→ TASK TO COMPLETE
From the line that has "1512x812 pixels. At" down to the last line of the data below, set down every line exactly, but none of the pictures.

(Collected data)
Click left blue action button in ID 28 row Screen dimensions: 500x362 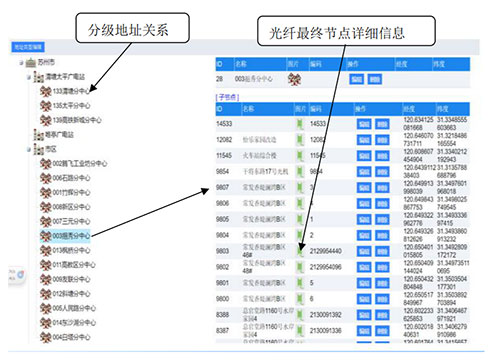356,79
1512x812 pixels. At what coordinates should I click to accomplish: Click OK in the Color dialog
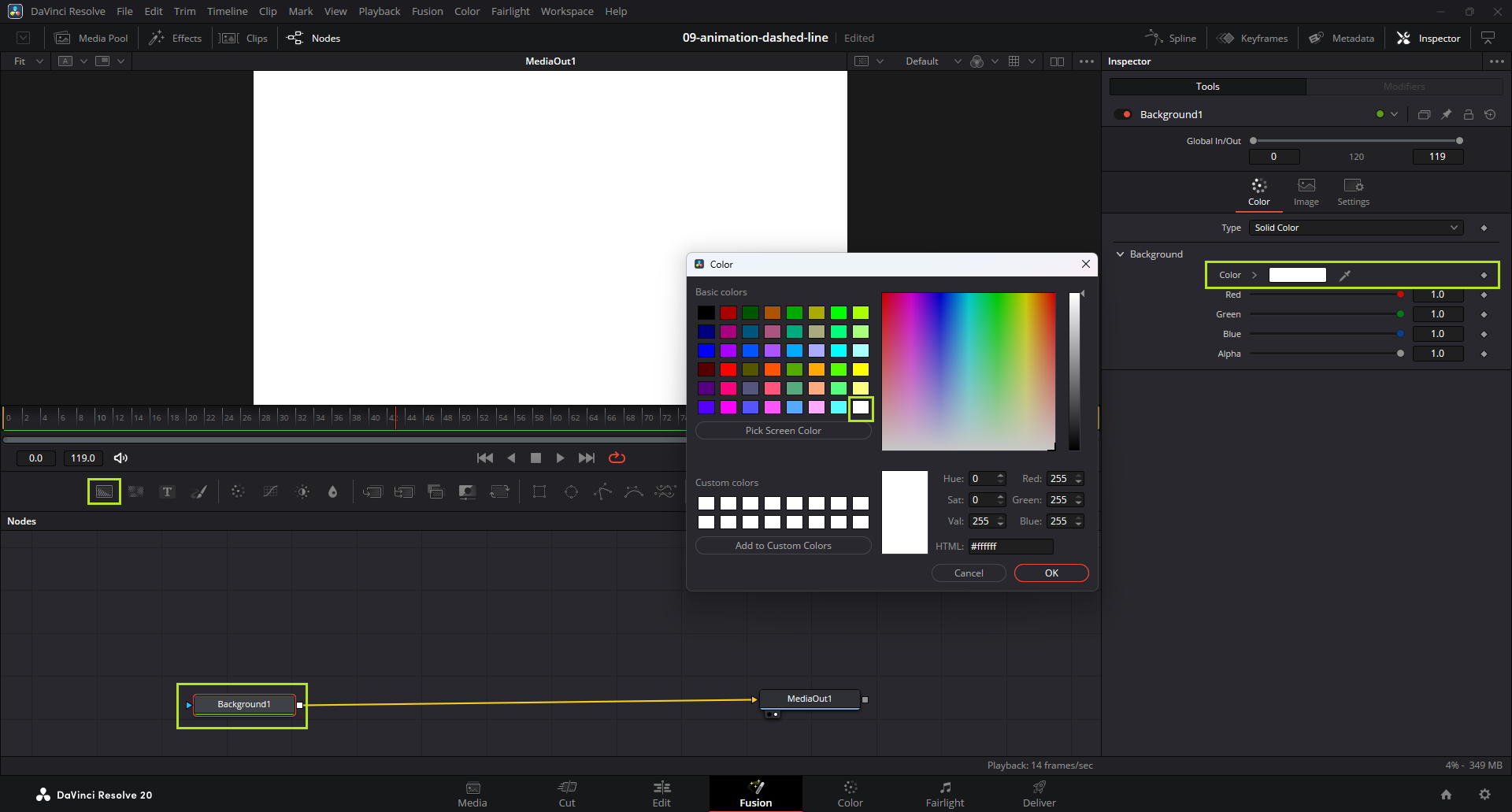[x=1051, y=573]
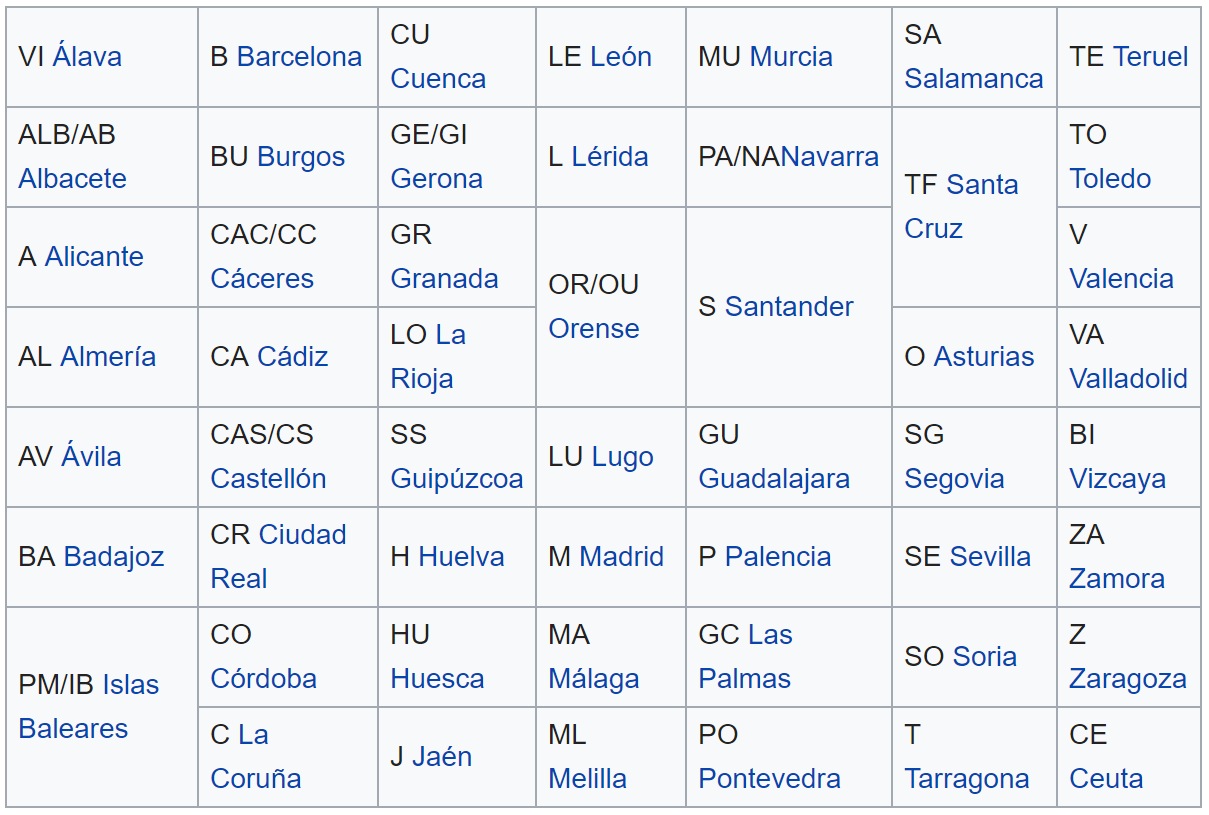This screenshot has height=815, width=1209.
Task: Open the Albacete link
Action: pos(72,179)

→ OUTPUT FOR THIS TASK
1512x812 pixels. At what coordinates should I click to accomplish: Click OK in the Color dialog
[x=1051, y=573]
This screenshot has height=815, width=1209.
Task: Open the Albacete link
Action: pos(72,179)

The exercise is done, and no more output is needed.